▶ GIVEN REQUEST:
Can you give back the records from the line with "You are a computer-use agent. Viewport: 1080px width, 1080px" up to and including the line with "[1496, 246]", with "Instruction" renamed to "Command" and nothing else changed? Return only those lines.

--- Start of STORED ROWS ---

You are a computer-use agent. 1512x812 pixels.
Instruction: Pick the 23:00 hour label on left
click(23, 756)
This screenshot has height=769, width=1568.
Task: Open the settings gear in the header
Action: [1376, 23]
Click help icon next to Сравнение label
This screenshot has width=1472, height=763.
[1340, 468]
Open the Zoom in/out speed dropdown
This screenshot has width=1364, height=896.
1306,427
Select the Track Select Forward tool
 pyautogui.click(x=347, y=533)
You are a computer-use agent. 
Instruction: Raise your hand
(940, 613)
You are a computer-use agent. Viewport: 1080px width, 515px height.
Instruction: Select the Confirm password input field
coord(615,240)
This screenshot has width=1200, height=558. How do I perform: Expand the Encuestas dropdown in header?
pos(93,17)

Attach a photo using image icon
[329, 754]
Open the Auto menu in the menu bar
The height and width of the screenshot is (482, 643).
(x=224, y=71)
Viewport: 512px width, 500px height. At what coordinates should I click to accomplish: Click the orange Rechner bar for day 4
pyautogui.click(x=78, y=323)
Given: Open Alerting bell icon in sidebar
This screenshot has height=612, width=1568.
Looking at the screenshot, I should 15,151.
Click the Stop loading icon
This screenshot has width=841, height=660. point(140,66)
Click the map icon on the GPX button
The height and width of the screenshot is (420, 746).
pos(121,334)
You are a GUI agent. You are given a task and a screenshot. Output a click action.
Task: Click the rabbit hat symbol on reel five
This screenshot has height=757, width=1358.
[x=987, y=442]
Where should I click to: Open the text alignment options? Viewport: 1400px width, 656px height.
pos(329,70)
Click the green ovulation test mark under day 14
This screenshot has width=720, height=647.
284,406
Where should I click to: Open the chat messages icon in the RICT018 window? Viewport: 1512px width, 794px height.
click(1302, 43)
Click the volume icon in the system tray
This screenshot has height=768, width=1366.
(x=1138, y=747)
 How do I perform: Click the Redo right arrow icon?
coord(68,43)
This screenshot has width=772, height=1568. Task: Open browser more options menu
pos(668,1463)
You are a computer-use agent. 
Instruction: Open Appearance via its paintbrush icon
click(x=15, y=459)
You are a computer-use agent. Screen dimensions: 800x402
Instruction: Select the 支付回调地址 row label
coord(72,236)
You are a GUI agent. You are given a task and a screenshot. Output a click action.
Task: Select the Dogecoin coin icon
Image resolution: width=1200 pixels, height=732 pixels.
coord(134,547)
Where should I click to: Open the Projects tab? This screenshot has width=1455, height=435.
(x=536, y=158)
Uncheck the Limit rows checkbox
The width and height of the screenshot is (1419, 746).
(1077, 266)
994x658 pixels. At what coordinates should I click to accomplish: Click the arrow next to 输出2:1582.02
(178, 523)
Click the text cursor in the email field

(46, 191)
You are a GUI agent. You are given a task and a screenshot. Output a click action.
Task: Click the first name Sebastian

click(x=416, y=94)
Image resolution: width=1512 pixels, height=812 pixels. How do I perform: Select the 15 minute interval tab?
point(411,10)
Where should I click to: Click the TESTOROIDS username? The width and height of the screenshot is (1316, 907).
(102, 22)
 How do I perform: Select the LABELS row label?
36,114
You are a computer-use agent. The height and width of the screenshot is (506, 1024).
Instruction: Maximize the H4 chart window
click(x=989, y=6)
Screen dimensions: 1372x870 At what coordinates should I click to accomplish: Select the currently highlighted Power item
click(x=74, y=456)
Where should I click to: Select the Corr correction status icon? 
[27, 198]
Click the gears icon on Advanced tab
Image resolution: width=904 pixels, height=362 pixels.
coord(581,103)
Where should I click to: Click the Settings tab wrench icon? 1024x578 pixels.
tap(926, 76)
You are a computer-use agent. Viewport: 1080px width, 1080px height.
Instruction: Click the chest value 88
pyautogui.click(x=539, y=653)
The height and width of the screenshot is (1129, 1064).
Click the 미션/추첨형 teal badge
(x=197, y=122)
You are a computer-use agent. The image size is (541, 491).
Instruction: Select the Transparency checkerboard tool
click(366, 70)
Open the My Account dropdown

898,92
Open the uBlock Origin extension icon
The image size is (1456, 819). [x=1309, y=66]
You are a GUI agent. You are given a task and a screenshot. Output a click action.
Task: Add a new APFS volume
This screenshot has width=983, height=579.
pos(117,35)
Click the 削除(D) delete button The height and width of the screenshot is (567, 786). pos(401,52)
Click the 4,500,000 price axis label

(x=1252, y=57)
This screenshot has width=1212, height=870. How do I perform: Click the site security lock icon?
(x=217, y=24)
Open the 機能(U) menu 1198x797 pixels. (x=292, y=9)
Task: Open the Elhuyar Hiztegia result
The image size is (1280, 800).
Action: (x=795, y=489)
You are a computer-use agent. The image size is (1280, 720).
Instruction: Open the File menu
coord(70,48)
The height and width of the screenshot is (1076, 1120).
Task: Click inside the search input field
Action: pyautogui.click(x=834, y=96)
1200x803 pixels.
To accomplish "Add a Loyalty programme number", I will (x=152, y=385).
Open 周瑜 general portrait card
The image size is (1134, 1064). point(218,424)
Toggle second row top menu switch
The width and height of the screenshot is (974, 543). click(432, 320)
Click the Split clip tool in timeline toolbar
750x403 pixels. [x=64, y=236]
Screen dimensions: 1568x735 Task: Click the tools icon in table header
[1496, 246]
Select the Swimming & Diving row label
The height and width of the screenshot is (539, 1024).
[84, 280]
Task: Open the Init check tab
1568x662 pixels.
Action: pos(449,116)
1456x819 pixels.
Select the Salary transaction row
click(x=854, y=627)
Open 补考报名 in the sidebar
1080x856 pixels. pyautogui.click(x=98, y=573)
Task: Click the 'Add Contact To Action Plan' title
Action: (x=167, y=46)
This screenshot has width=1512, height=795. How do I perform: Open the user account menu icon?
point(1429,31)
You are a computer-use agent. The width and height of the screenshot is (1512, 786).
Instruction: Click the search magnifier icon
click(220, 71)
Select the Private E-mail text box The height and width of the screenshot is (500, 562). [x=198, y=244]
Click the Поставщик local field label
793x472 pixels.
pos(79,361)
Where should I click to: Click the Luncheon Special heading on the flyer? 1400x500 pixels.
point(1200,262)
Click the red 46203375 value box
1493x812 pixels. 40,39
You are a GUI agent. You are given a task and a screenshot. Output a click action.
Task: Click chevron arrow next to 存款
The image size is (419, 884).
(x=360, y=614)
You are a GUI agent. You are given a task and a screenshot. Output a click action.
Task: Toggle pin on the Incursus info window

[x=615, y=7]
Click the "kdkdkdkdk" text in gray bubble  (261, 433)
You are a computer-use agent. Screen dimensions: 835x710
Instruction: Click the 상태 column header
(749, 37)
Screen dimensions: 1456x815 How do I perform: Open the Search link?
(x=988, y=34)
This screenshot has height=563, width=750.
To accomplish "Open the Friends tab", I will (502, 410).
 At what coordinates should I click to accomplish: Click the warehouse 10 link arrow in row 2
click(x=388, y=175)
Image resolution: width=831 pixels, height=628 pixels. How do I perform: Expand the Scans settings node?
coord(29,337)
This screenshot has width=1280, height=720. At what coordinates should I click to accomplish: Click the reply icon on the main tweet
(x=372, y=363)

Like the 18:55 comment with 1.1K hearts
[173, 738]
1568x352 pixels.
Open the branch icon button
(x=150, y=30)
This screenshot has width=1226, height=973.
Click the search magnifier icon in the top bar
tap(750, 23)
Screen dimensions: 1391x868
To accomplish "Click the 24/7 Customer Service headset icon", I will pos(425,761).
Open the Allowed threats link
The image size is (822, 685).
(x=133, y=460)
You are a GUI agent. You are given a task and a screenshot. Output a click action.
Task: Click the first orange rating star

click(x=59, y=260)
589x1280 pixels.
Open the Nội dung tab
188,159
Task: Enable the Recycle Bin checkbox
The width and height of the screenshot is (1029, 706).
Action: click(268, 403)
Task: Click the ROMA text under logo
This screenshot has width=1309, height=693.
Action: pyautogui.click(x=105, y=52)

--- End of STORED ROWS ---

▶ FULL RESPONSE:
You are a computer-use agent. Viewport: 1080px width, 1080px height.
Command: Click the chest value 88
pyautogui.click(x=539, y=653)
The height and width of the screenshot is (1129, 1064).
Click the 미션/추첨형 teal badge
(x=197, y=122)
You are a computer-use agent. The image size is (541, 491).
Command: Select the Transparency checkerboard tool
click(366, 70)
Open the My Account dropdown

898,92
Open the uBlock Origin extension icon
The image size is (1456, 819). [x=1309, y=66]
You are a GUI agent. You are given a task and a screenshot. Output a click action.
Task: Add a new APFS volume
This screenshot has width=983, height=579.
pos(117,35)
Click the 削除(D) delete button The height and width of the screenshot is (567, 786). pos(401,52)
Click the 4,500,000 price axis label

(x=1252, y=57)
This screenshot has width=1212, height=870. How do I perform: Click the site security lock icon?
(x=217, y=24)
Open the 機能(U) menu 1198x797 pixels. (x=292, y=9)
Task: Open the Elhuyar Hiztegia result
The image size is (1280, 800).
Action: (x=795, y=489)
You are a computer-use agent. The image size is (1280, 720).
Command: Open the File menu
coord(70,48)
The height and width of the screenshot is (1076, 1120).
Task: Click inside the search input field
Action: pyautogui.click(x=834, y=96)
1200x803 pixels.
To accomplish "Add a Loyalty programme number", I will (x=152, y=385).
Open 周瑜 general portrait card
The image size is (1134, 1064). point(218,424)
Toggle second row top menu switch
The width and height of the screenshot is (974, 543). click(432, 320)
Click the Split clip tool in timeline toolbar
750x403 pixels. [x=64, y=236]
Screen dimensions: 1568x735 Task: Click the tools icon in table header
[1496, 246]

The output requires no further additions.